Selling Panda bonds with a Belt and Road spin is nothing new. The marketing label can save the issuer from the trouble of reinstating its financials — as National Bank of Canada learned in 2016 — or win them approvals to use the proceeds offshore — as in the cases of Hungary and Maybank last year.
But take a closer look and these transactions seem superficial in their contribution to the China-led Belt and Road Initiative (BRI). Maybank raised a mere Rmb1bn ($154m) from its Panda, which is hardly a match for its ambition to fund utilities, mining and oil and gas projects along the Belt and Road. China Merchants Port (CMP) kept all of the proceeds from its April 2017 Silk Road Panda onshore. Even Rusal’s debut Panda last March, which had the blessings of the Shanghai Stock Exchange as a Belt and Road bond, drew no obvious link to the BRI.
But CMP’s comeback deal is a different story. For once, the connection between the use of proceeds and BRI is unmistakably clear.
The Hong Kong-listed company is approaching investors in the Shenzhen Stock Exchange to help fund its purchase of the Hambantota port in Sri Lanka. The deal attracted plenty of press coverage as it sparked protests in Sri Lanka when it was announced in 2016, as locals feared the growth of Chinese influence.
But CMP braced the controversies and pushed ahead with the deal, revising the terms of the acquisition agreement. The motivation was clear. Hambantota port is a key node for the maritime Silk Road, the failure of which would hamper the success of the BRI, as CMP alluded to in its draft prospectus.
Global Logistics Properties (GLP), with its new Rmb12bn Panda programme, is another fine example of a real Belt and Road Panda issuer.
The proceeds will go towards the company’s recent acquisition of Gazeley — which despite contributing to GLP’s recent downgrade by Moody’s — will help build a distribution network and facilitate trade flows in western Europe at the other end of the Belt and Road.
Yet, while the emergence of CMP and GLP’s Panda proposals are encouraging signs, they are insufficient for the development of a sustainable Panda market.
Regulators must come up with a framework — a clear set of criteria which tells prospective issuers how and when they can move their cash abroad — instead of granting approvals on a case-by-case basis. GlobalRMB has spoken to numerous Panda issuers and underwriters in the past year, and concerns about China’s capital control regime remains the top complaint.
Given China’s ambition to make BRI a success, and the longevity of BRI projects — mostly focused on infrastructure — CMP and GLP will not be the last borrowers to knock on the Panda market’s door.
This gives the regulators an opportunity to lay the ground rules once and for all.
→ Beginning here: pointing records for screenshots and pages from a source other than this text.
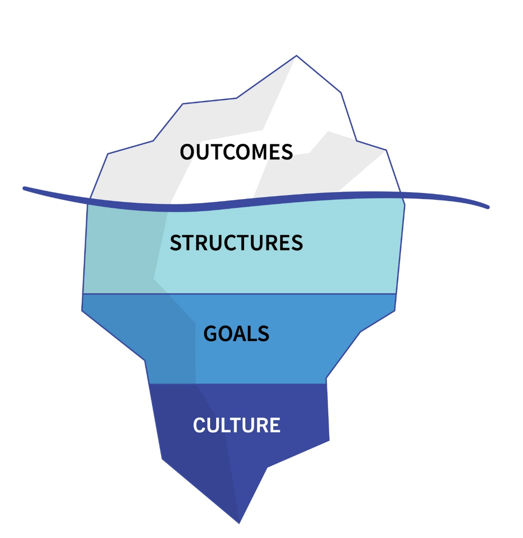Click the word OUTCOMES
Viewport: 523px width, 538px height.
pos(236,152)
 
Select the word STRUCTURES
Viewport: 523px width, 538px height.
pos(236,243)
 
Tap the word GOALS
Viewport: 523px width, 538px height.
pos(236,334)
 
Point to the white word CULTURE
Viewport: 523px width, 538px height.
pos(237,425)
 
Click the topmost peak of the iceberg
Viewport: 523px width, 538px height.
pos(296,56)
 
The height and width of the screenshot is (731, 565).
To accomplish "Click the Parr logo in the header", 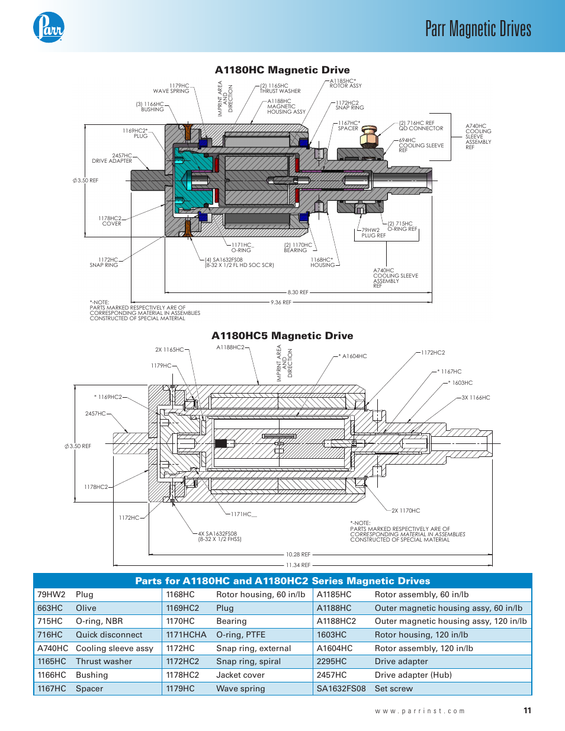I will click(x=49, y=28).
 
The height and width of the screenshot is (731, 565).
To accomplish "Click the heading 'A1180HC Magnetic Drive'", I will click(x=282, y=70).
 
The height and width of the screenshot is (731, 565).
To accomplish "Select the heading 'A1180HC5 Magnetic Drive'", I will click(x=282, y=336).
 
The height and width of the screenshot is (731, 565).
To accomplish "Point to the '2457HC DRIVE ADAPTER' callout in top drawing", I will click(x=113, y=158).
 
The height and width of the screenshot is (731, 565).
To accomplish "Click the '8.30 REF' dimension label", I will click(x=298, y=292).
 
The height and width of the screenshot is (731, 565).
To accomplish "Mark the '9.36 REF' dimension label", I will click(x=281, y=302).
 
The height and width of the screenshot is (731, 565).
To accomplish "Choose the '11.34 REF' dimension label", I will click(x=298, y=565).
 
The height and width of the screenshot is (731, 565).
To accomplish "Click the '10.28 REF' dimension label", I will click(x=298, y=555).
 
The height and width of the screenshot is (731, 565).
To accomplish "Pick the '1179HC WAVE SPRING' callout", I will click(x=172, y=88).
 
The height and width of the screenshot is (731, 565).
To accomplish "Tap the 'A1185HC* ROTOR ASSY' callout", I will click(x=345, y=83).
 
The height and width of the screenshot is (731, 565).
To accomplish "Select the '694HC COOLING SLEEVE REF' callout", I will click(x=420, y=145).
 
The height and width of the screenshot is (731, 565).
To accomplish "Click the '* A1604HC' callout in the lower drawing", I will click(x=353, y=356).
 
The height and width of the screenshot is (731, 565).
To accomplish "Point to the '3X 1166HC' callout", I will click(x=476, y=398).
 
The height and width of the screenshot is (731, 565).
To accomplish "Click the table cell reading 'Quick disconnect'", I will click(x=109, y=635).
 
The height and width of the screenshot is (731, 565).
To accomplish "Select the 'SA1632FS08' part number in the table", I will click(x=341, y=688).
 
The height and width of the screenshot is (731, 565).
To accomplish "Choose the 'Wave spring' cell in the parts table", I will click(x=240, y=688).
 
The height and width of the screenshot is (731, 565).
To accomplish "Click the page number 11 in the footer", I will click(x=527, y=710).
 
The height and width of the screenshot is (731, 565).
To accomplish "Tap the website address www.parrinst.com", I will click(x=420, y=711).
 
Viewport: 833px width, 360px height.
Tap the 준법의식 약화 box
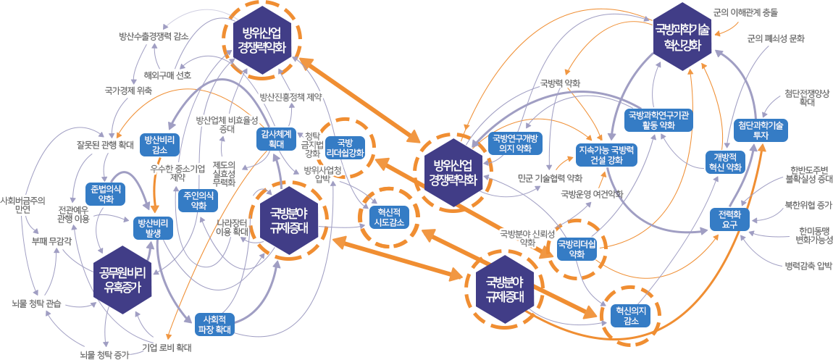106,193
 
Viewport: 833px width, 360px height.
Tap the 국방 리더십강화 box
346,147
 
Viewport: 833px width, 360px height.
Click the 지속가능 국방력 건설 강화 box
606,154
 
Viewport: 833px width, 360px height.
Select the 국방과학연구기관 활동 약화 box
659,120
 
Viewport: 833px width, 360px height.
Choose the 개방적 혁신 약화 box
724,162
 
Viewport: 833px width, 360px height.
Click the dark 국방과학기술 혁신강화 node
681,36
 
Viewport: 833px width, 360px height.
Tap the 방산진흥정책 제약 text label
290,96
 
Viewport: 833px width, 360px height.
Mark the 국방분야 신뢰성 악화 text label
527,238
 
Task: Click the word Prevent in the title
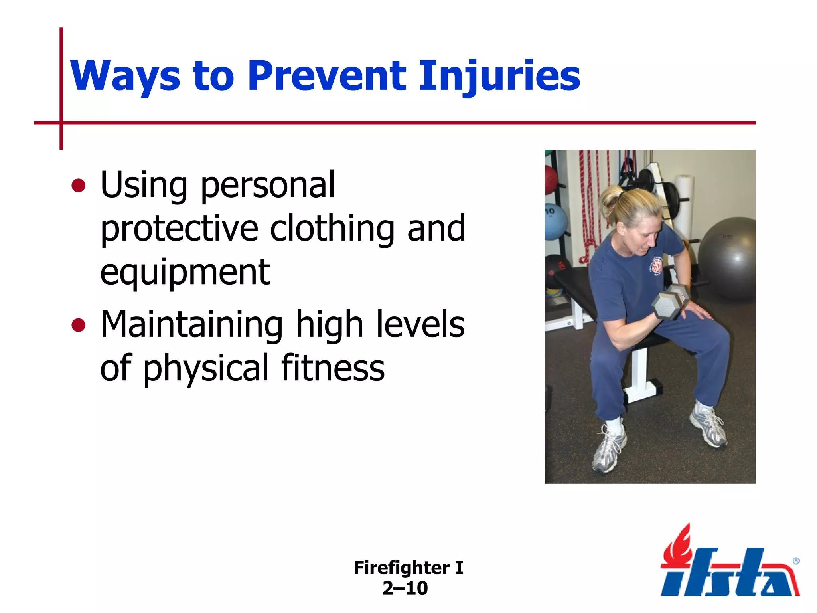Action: coord(327,76)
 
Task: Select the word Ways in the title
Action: coord(125,76)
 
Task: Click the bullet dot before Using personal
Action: coord(79,186)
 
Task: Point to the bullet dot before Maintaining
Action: coord(79,325)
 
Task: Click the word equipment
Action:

They should start by defining which bonds qualify as Belt and Road Pandas. Secondly, they need to decide what perks issuers could get by issuing such notes, for
This will also show that China is serious about using the Panda market to promote RMB internationalisation. This is a goal it has reiterated time and again but which, apart from approving some of the more symbolic transactions, it has done little to fulfil.
The rise of Belt and Road Pandas presents China a chance to give greater meaning to the still small Panda market. The country should take that chance.